[DATA UNDER STUDY — start]

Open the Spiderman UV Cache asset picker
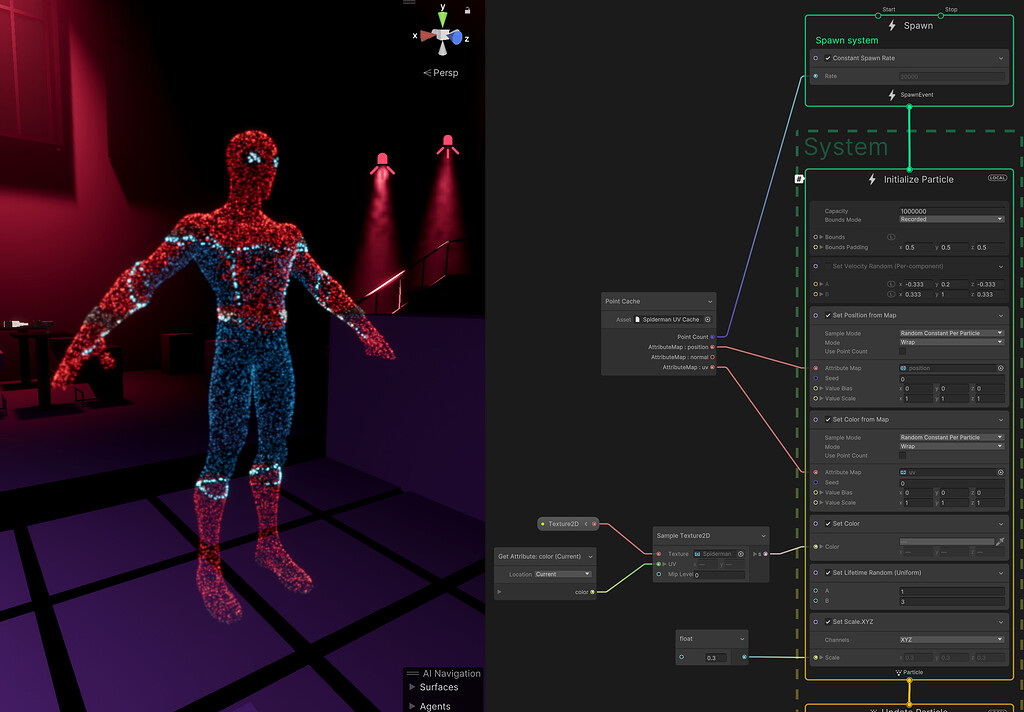This screenshot has width=1024, height=712. coord(708,318)
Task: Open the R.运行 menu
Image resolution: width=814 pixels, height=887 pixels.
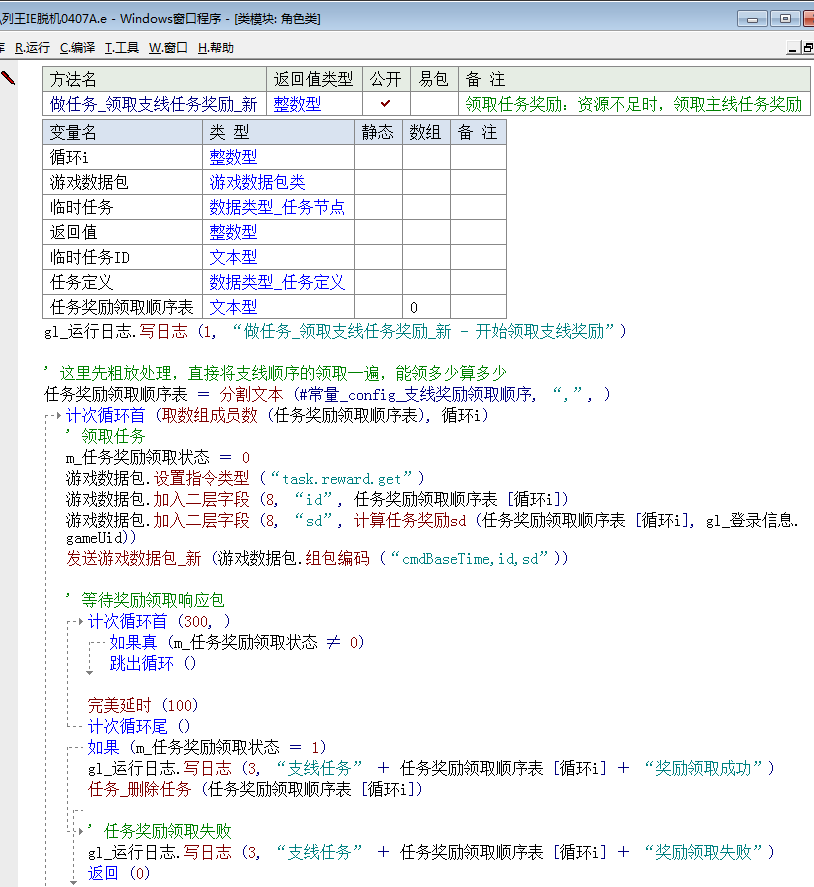Action: (32, 48)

[DATA UNDER STUDY — finish]

• **PROBLEM REQUIREMENTS**
What is needed is the whole listing again, exactly as written, with the images left out.

• **WORKED SOLUTION**
Open the Spiderman UV Cache asset picker
This screenshot has width=1024, height=712. coord(708,318)
Task: Open the R.运行 menu
Image resolution: width=814 pixels, height=887 pixels.
Action: (32, 48)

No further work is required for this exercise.